The men hitched the chained coffin to the hook hanging over the depths of the sixty-foot hole it was destined for. I watched on, holding my breath, until David walked toward the crank that lowers the chain. “David, stop.”

He paused, his shoulders high and stiff. “Ara, please don’t make this any harder than it has to be.”

“Hard? Hard for who?” I cried, listening to the man inside the box banging the lid, screaming for all the mercy of the gods. “Please, don’t do this. You talk about showing ourselves to be strong, a force to be reckoned with, yet you go against your own queen. How can my people respect me, if even you don’t?”

“They don’t need to respect the queen, Ara,” he said, then nodded to a soldier near the door. “They need to love her.”

“What are you doing?” I struggled against the man as he pulled me away from David. “Let go of me.”

“You are the heart of this nation, Ara.” David placed both hands on my arms. “I am the fear. They will not cross me again, nor will any other vampire, for that matter.
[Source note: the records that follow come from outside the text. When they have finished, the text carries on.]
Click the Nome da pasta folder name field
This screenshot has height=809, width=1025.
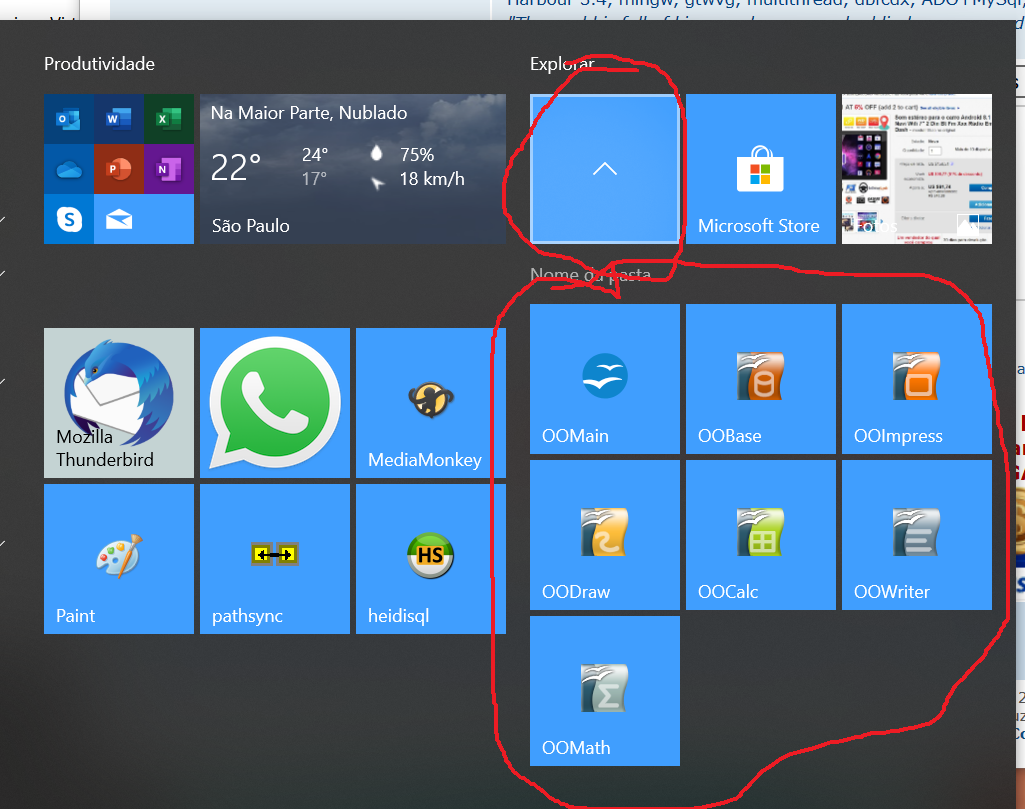[591, 275]
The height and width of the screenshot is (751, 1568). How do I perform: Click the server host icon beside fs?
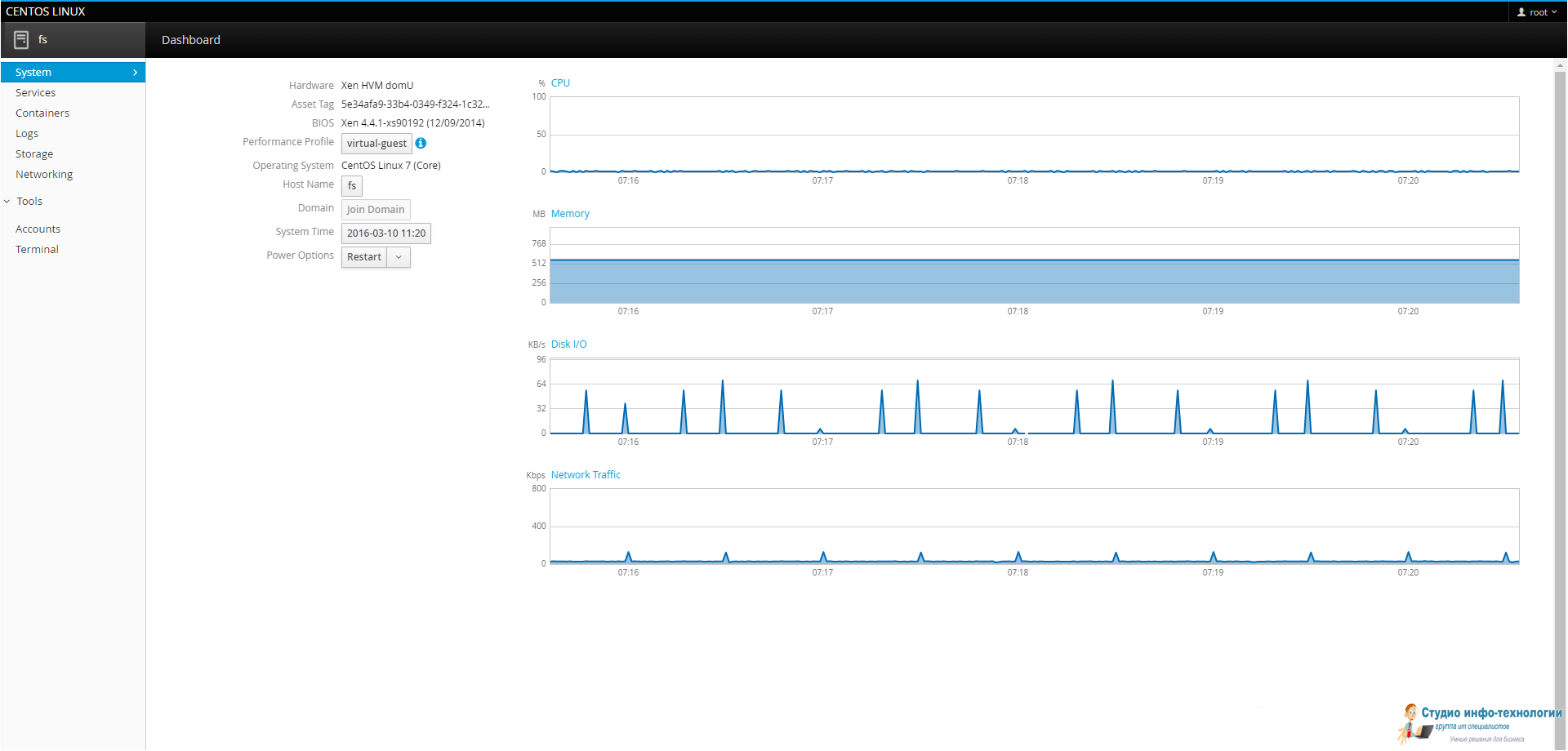(x=21, y=40)
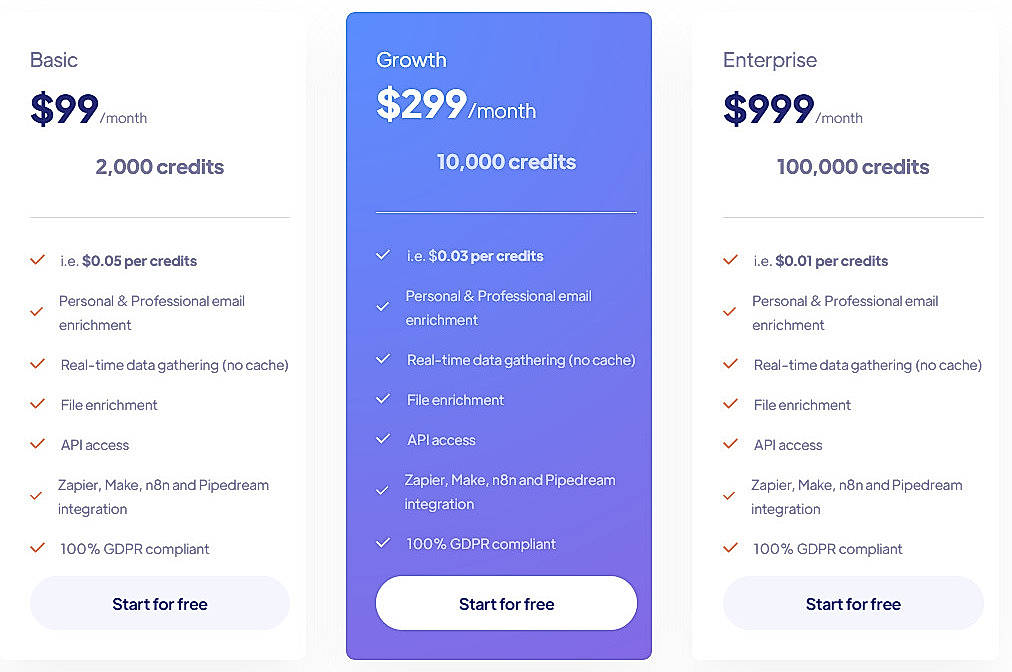Click Start for free on the Growth card
This screenshot has width=1012, height=672.
[x=506, y=603]

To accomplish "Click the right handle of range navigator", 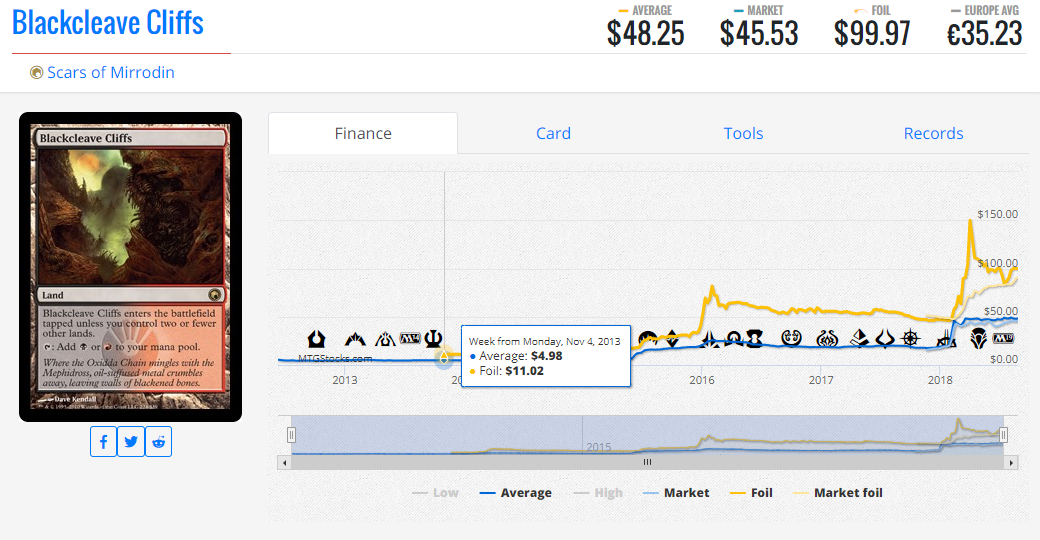I will tap(1003, 435).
And in my doing this, you’ve not had to sentence men to tortures you’ll lose sleep over.”

“But I’ll lose sleep anyway, David,” I cried. “Please?”

He wandered over and wound the crank, sending the last man slowly to the burrows of Hell.

“David, this is madness. Please stop, I’m begging you.”

“This is how things have always been done, Ara.” He turned to face me. “They tested our resolve, and this is their reward.”

The man’s screams hollowed out, his scratching and clawing becoming an echo as the box hit the earth and the darkness of the past—the darkness David had become accustomed to, grown up in, desensitised to—rounded out around me, drawing me into both his world and his past. And I didn’t want to be a part of that.

I watched him shovel a heap of dirt and toss it ceremoniously into the hole, and I loved him and respected him as much as I hated him right then. I knew he was right. I knew if those men were allowed to escape with easy punishment, they’d be back here in thirty years having done the same thing, as would many more over that time. David was the rightful king, the man who had the heart to get things done, even if those same things would break mine. But he wasn’t my David, right now. He wasn't the boy I fell in love with. This David was something else entirely.

I dropped to my knees as the last heap of dirt covered the vampire’s cries, and David came to squat before me. “My love?”

Tear streamed past my lips, making my nose run. I wiped them away with my sleeve, refusing to look at him.

“I’m sorry, Ara.” He stood up. “I hope one day you’ll come to understand why I had to do this.”

I nodded, pushing up off the ground to stand. “I understand. I really do.”

He stroked my cheek once. “But I’ve hurt you.”

My tears salted the air on my lips. I looked up into his loving eyes, and the hatred I had for him a moment ago trickled away, taking the anger with it. “Like I said, I understand why you did.”

He kissed my brow and stepped past me, nodding at the guard before leaving the crypt, his shadow flickering on the walls under firelight until it disappeared.

“Blade?” I met him on the stairwell toward the eastern quadrant.

“My Queen. How are you?” He touched his chest, bowing. “I heard what happened.”

I stopped on the stair below him, hearing the screams of that man echo throughout my soul. My tears had dried, but I knew my face was still red. “Look, I know we shouldn’t be talking alone, given the curse of Lilith and all, so I’ll get straight to the point.”